## What to work on
Give back exactly the lines from the start of the entries below to the line holding "Gallenblase (66, 287)", that line included, and leave every picture out.

* * * * * * * * *

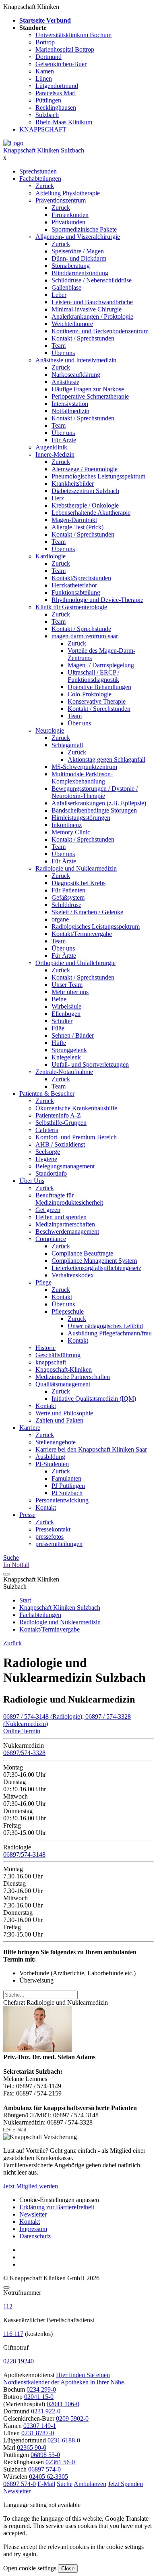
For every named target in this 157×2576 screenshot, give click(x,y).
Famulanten (66, 1478)
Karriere (29, 1427)
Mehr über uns (70, 991)
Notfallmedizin (70, 410)
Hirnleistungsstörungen (81, 817)
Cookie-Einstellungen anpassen (59, 2199)
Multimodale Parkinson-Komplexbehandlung (82, 778)
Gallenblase (66, 287)
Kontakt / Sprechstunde (81, 628)
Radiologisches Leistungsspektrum (96, 926)
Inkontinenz (67, 824)
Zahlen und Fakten (59, 1420)
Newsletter (33, 2214)
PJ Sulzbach (67, 1493)
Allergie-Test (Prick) (77, 527)
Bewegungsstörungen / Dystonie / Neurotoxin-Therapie (95, 792)
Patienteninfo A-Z (58, 1115)
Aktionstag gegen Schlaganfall (106, 759)
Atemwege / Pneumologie (85, 469)
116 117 (13, 2333)
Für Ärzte (64, 440)
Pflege (43, 1282)
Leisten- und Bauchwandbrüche (92, 302)
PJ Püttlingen (68, 1485)
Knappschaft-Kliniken (63, 1369)
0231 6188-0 (64, 2440)
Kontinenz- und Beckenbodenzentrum (100, 331)
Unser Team (67, 984)
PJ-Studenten (52, 1463)
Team (59, 345)
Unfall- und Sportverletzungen (90, 1064)
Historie (45, 1347)
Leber (59, 294)
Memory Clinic (71, 832)
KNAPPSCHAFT (42, 129)
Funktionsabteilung (76, 592)
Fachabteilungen (40, 178)
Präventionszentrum (60, 200)
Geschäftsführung (58, 1355)
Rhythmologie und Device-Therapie (97, 599)
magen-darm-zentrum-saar (85, 636)
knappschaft (50, 1362)
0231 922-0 (45, 2411)
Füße (58, 1028)
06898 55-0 (45, 2454)
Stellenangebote (55, 1442)
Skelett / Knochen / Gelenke (87, 912)
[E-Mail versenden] (14, 2129)
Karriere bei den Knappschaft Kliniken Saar (91, 1449)
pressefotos (49, 1536)
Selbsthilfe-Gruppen (61, 1122)
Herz (58, 498)
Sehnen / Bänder (73, 1035)
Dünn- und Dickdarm (79, 258)
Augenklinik (51, 447)
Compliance (50, 1238)
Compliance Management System (94, 1260)
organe (60, 919)
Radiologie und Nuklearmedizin (76, 868)
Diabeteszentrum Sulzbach (85, 490)
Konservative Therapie (97, 701)
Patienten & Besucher (46, 1093)
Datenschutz (35, 2236)
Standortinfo (51, 1173)
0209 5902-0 (72, 2418)
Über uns (63, 352)
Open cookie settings (29, 2568)
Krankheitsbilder (73, 483)
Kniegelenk (66, 1057)
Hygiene (46, 1158)
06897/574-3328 (24, 1752)
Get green (47, 1209)
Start (25, 1600)
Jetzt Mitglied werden (30, 2186)
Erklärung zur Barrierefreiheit (56, 2207)
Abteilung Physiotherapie (67, 193)
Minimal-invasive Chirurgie (87, 309)
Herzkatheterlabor (74, 585)
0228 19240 (18, 2361)
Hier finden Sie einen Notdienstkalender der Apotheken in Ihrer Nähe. (64, 2378)
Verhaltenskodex (73, 1275)
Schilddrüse (66, 904)
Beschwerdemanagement (67, 1231)
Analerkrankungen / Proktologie (92, 316)
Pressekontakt (52, 1529)
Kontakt (62, 1296)
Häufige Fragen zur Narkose (88, 389)
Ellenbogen (66, 1013)
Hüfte (59, 1042)
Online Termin (21, 1731)
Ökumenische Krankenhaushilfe (76, 1108)
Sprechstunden (38, 171)
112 (7, 2306)
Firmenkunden (70, 214)
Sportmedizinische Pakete (84, 229)
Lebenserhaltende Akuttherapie (91, 512)
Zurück (44, 185)
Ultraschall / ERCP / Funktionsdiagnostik (93, 676)
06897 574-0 (44, 2469)
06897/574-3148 (24, 1854)
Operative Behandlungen (99, 686)
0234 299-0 (41, 2389)
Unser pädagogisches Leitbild (105, 1325)
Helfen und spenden (61, 1217)
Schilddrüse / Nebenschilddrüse (92, 280)
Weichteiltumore (72, 323)
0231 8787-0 (37, 2433)
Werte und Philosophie (64, 1413)
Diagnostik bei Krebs (78, 883)
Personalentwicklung (62, 1500)
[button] (19, 2483)
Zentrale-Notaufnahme (64, 1071)
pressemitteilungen (59, 1543)
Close (67, 2569)
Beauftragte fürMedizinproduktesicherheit (69, 1199)
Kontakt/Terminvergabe (82, 933)
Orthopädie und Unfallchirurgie (75, 962)
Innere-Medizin (54, 454)
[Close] (6, 2287)
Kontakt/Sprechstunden (81, 578)
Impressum (33, 2228)
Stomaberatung (71, 265)
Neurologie (49, 730)
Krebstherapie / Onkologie (85, 505)
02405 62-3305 (48, 2476)
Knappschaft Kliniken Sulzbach (43, 150)
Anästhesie (65, 381)
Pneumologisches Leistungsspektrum (98, 476)
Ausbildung (50, 1456)
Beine (59, 999)
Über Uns (31, 1180)
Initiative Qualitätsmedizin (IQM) (94, 1398)
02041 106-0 (63, 2404)
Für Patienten (68, 890)
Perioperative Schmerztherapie (90, 396)
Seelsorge (47, 1151)
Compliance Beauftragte (82, 1253)
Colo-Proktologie (90, 694)
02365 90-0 (31, 2447)
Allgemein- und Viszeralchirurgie (77, 236)
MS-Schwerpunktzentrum (84, 766)
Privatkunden (68, 222)
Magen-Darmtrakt (74, 519)
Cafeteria (46, 1129)
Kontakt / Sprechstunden (83, 338)
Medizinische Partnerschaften (72, 1376)
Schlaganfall (67, 745)
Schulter (62, 1020)
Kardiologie (50, 556)
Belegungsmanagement (65, 1166)
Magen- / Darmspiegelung (101, 665)
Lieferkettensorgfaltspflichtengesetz (96, 1267)
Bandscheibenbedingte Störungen (94, 810)
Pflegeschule (68, 1311)
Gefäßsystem (68, 897)
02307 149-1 (39, 2425)
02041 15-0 (39, 2396)
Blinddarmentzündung (80, 273)
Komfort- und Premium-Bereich (76, 1137)
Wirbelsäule (66, 1006)
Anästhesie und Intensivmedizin (75, 360)
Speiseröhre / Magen (78, 251)
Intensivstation (70, 403)
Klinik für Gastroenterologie (71, 607)
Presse (27, 1514)
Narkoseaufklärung (76, 374)
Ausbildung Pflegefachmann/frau (110, 1333)
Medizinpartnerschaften (65, 1224)
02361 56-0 (60, 2462)
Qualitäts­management (62, 1384)
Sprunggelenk (69, 1050)
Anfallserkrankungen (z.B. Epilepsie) (99, 803)
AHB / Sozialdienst (60, 1144)
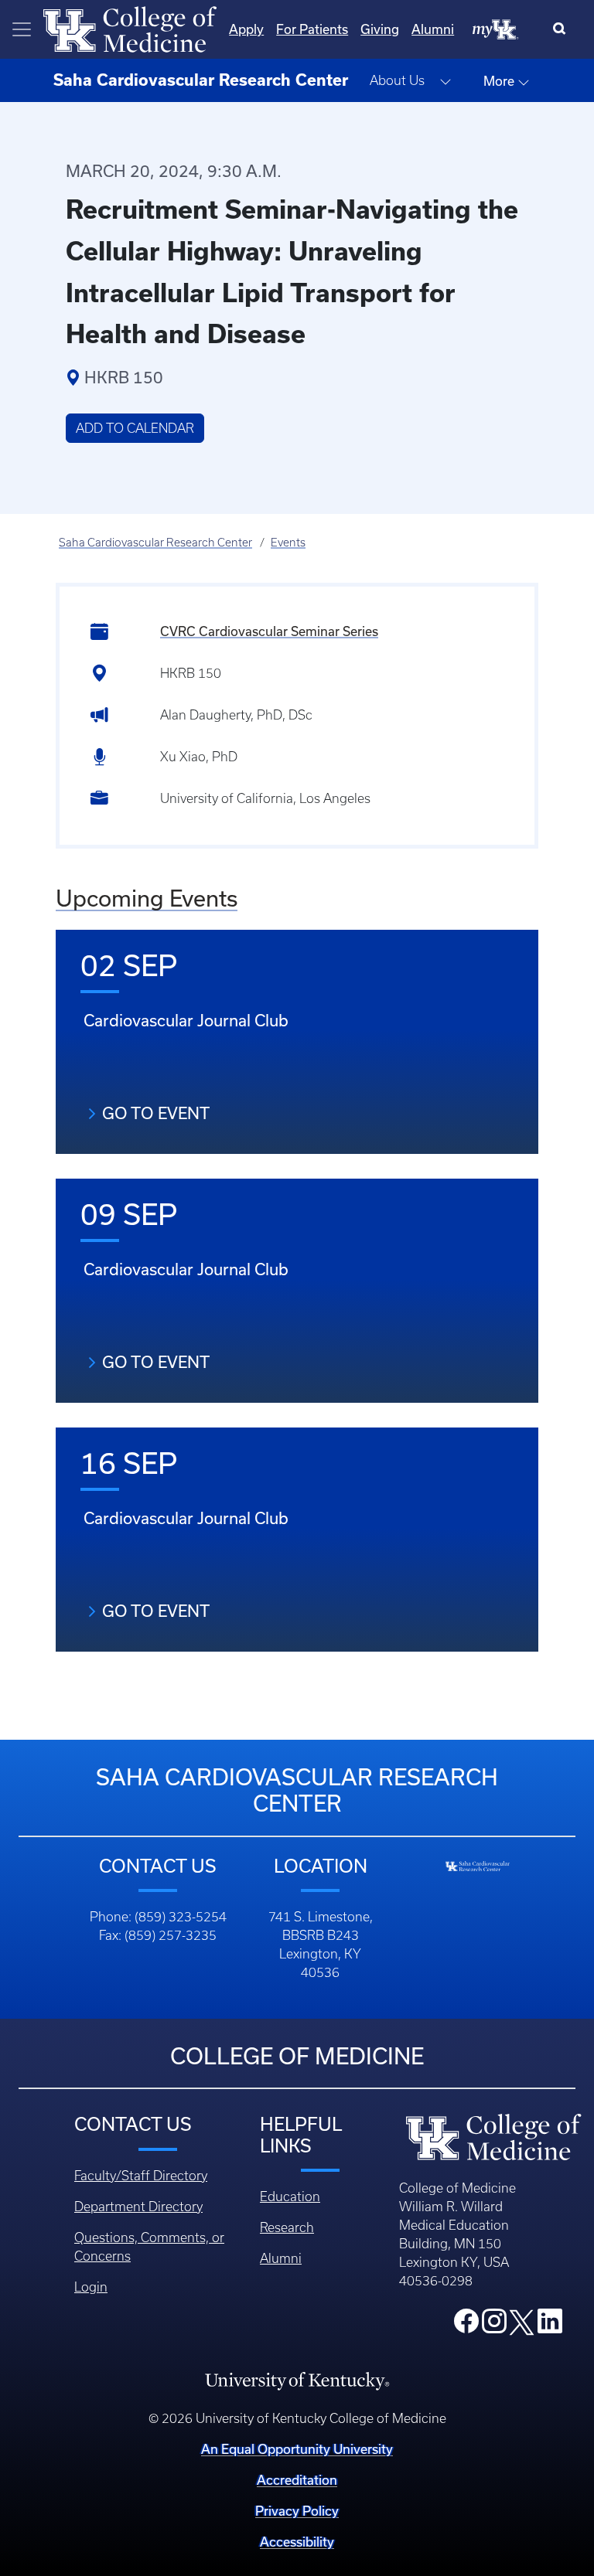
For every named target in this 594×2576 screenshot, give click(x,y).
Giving (379, 29)
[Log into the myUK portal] (496, 29)
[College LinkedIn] (550, 2326)
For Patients (312, 29)
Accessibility (297, 2542)
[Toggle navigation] (21, 29)
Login (91, 2287)
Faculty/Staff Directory (140, 2176)
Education (290, 2196)
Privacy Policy (297, 2511)
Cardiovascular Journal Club (186, 1020)
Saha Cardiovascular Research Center (155, 542)
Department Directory (138, 2207)
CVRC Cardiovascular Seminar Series (269, 631)
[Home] (130, 28)
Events (288, 542)
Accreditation (297, 2480)
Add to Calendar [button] (135, 428)
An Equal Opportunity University (297, 2449)
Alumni (432, 29)
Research (287, 2227)
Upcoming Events (146, 898)
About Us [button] (397, 80)
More (500, 81)
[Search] (562, 29)
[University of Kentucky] (297, 2380)
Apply (246, 29)
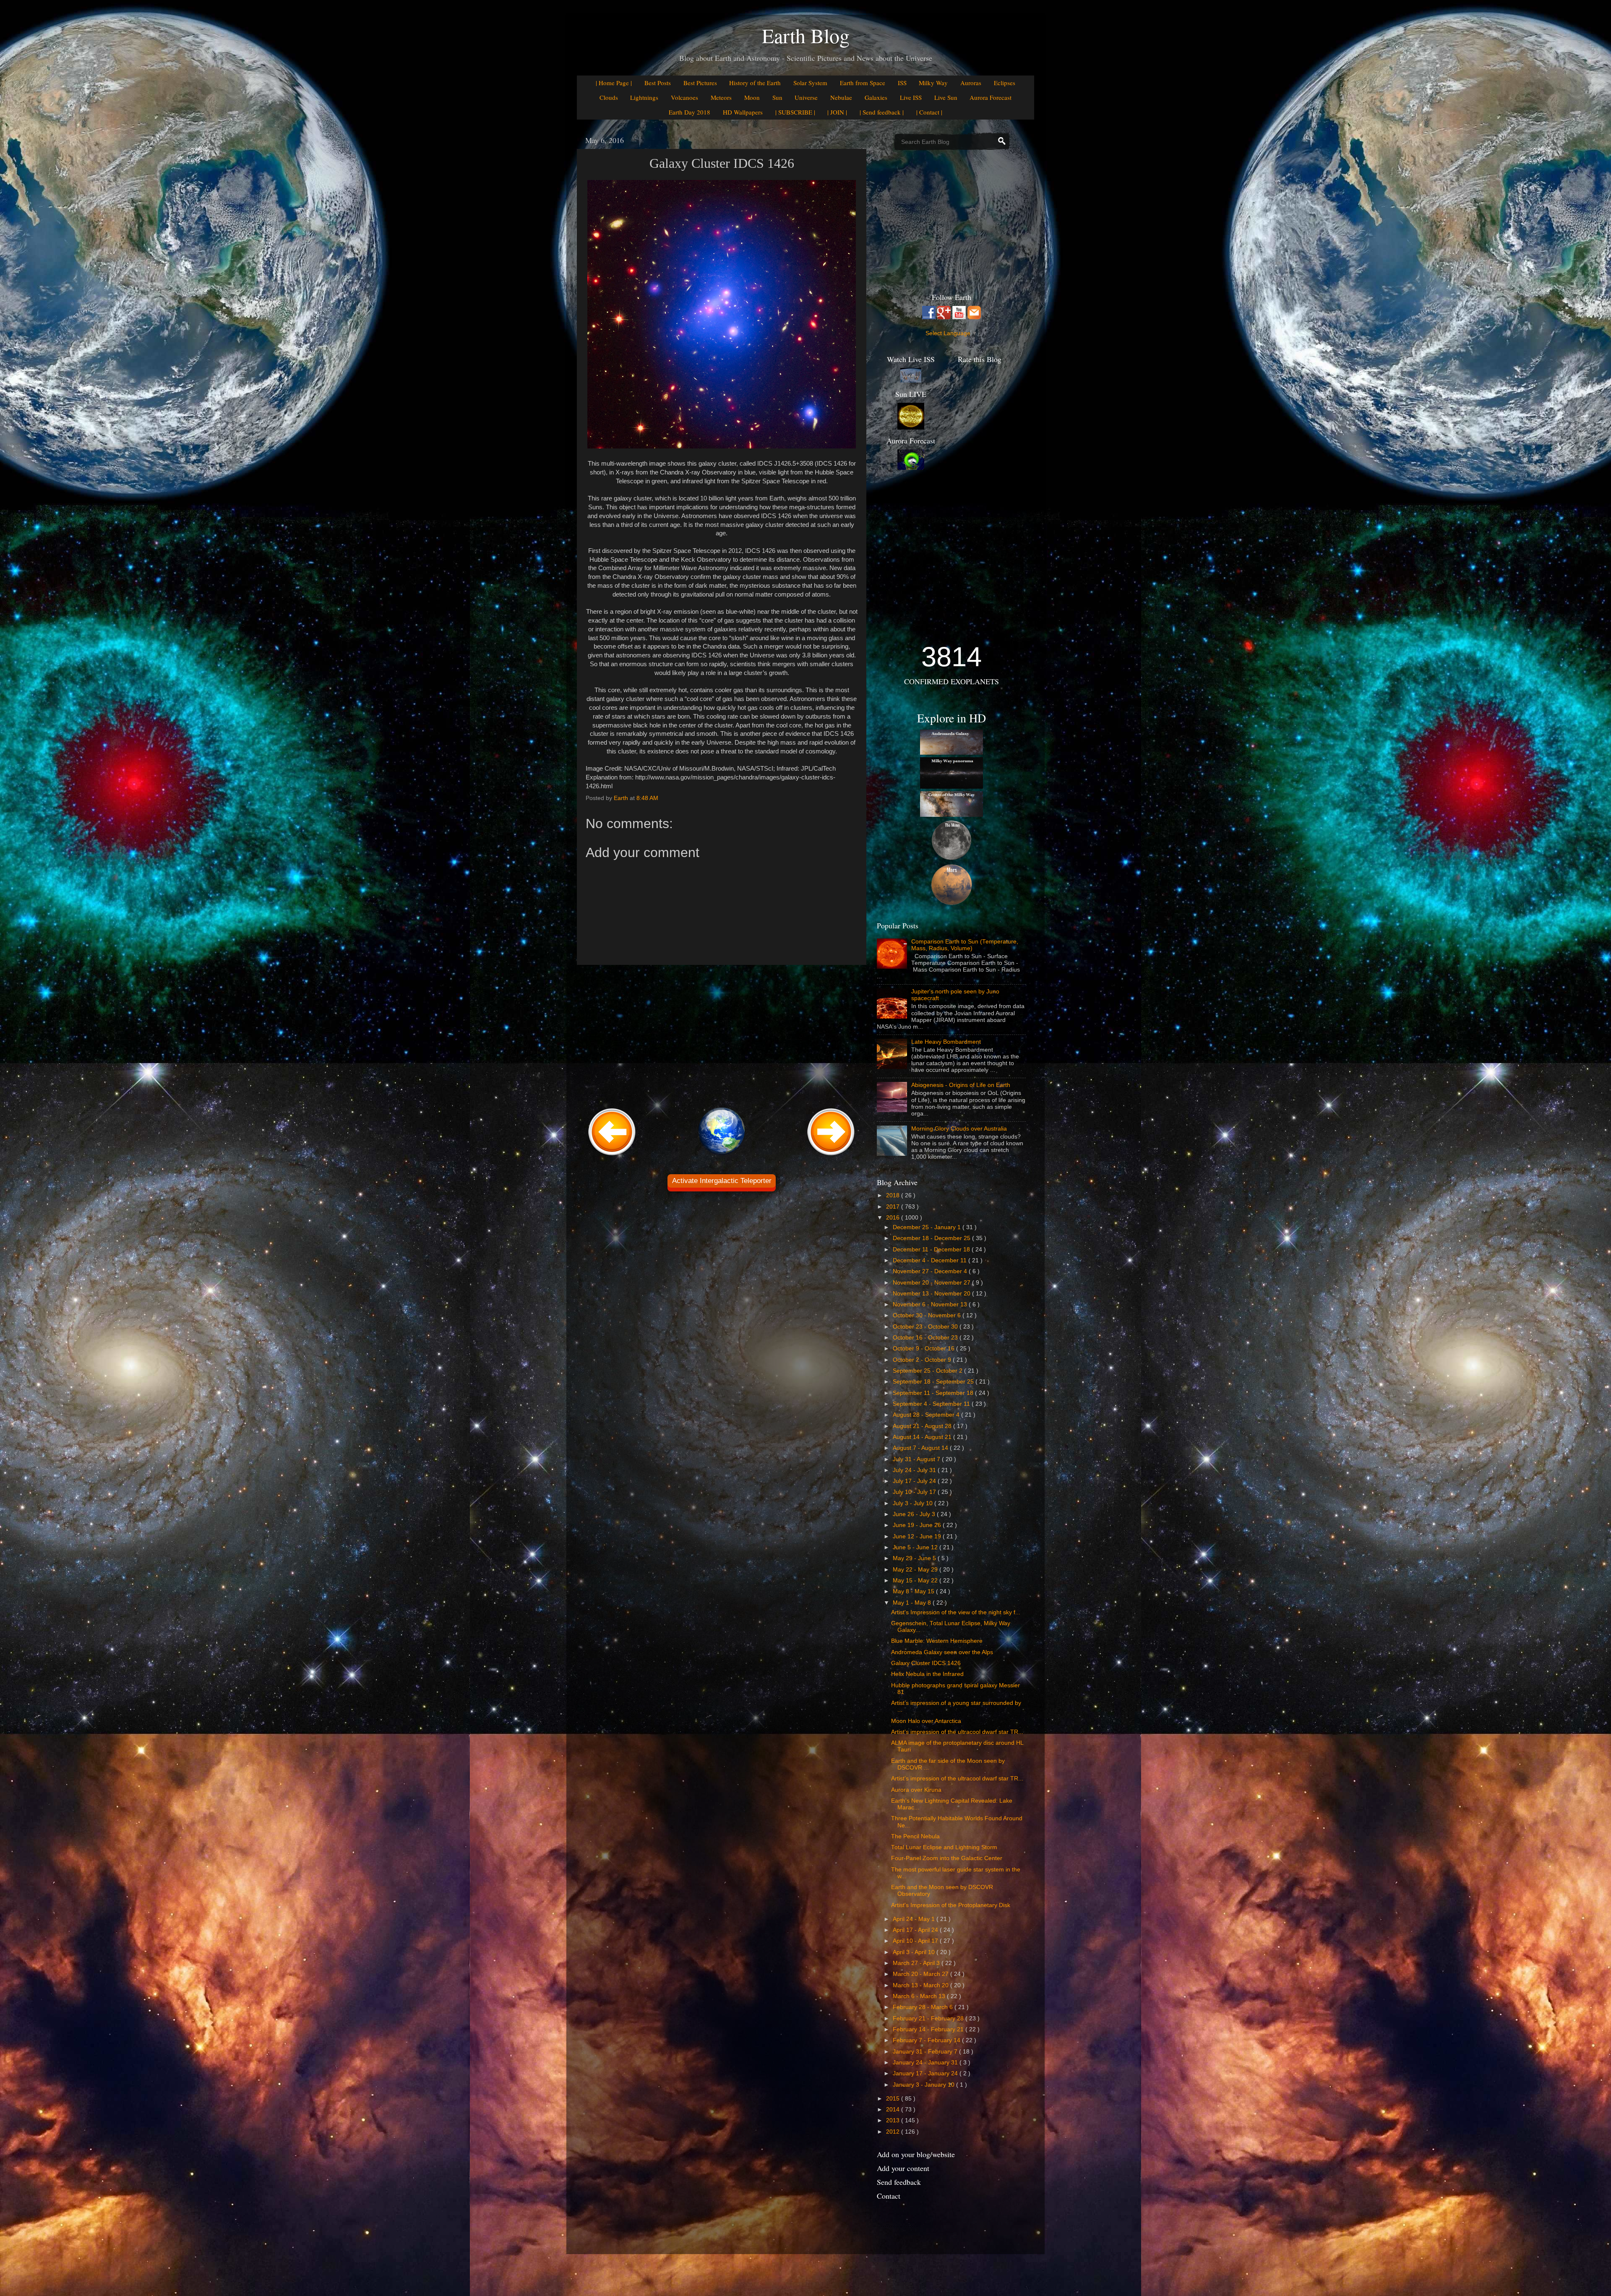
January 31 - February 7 (926, 2051)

* * * * * * * * *

## Answer box
For every named target in this 157×2576 screenshot, give click(x,y).
Famulanten (66, 1478)
Karriere (29, 1427)
Mehr über uns (70, 991)
Notfallmedizin (70, 410)
Hirnleistungsstörungen (81, 817)
Cookie-Einstellungen anpassen (59, 2199)
Multimodale Parkinson-Komplexbehandlung (82, 778)
Gallenblase (66, 287)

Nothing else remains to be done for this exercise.